What is needed: Which lines in the records contain the word "noise"? List each of them in full.

Record extracts:
***

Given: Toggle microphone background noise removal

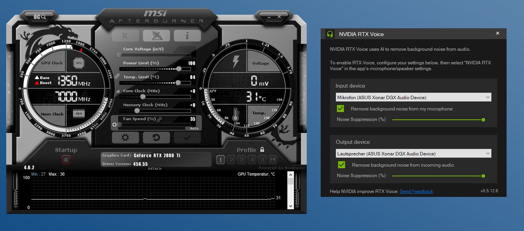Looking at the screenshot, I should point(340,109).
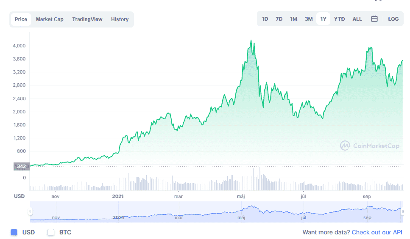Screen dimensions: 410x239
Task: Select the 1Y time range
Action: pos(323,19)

***

Result for this task:
Given: Toggle microphone background noise removal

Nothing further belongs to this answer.